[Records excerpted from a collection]
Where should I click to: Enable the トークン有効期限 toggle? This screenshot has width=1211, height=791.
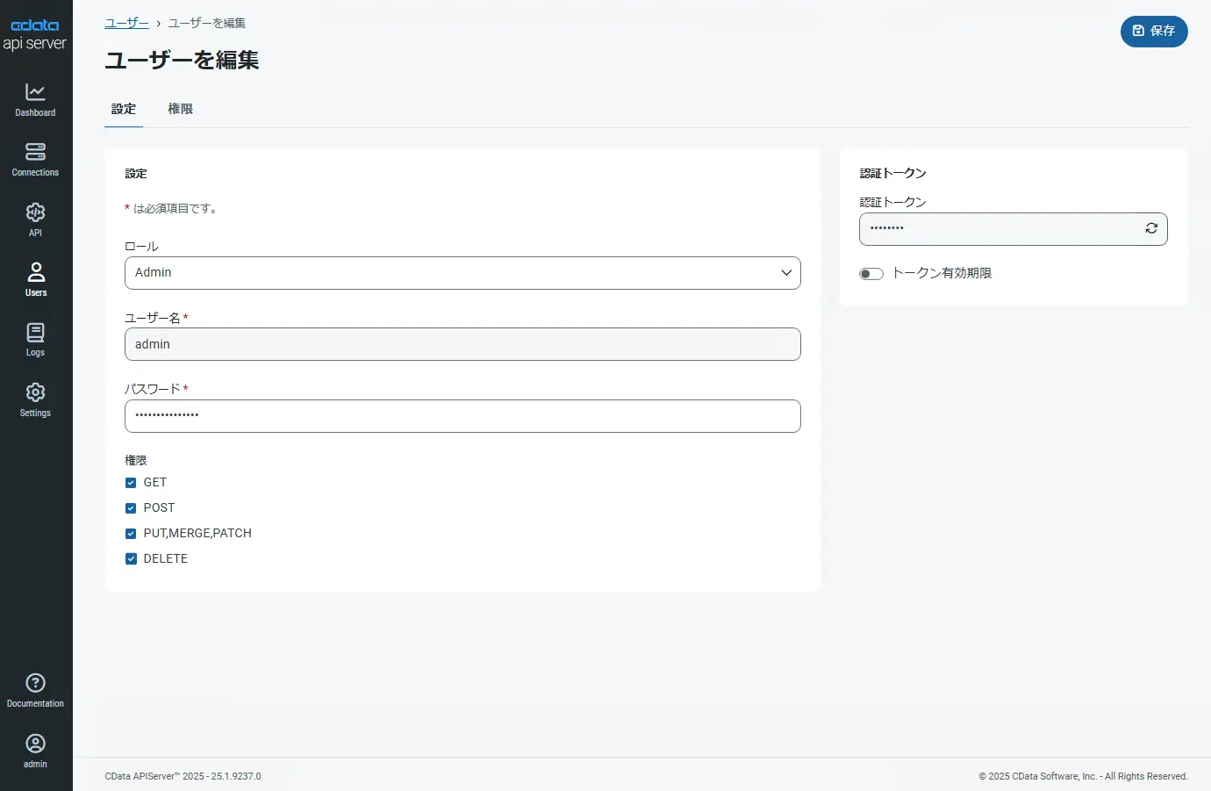pyautogui.click(x=871, y=273)
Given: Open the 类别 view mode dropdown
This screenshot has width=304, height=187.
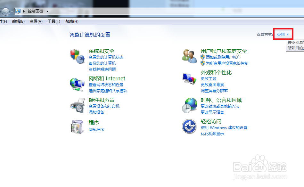Looking at the screenshot, I should 283,34.
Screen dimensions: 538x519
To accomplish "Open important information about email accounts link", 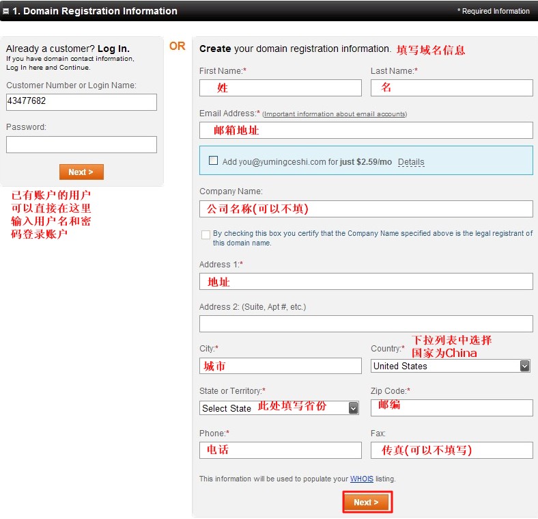I will click(335, 114).
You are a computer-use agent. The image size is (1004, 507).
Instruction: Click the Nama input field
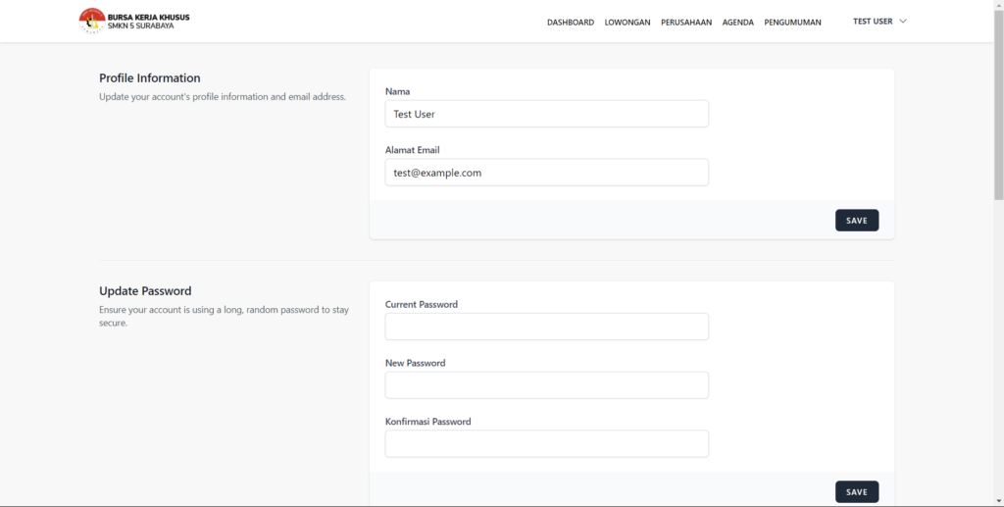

§ **Your objective**:
Restate word for word the lines starting at the one that contains "You are a computer-use" and ending at the last line of the data. Skip every picture.

§ **Answer for the task**:
You are a computer-use agent. The image size is (1004, 507).
Instruction: Click the Nama input field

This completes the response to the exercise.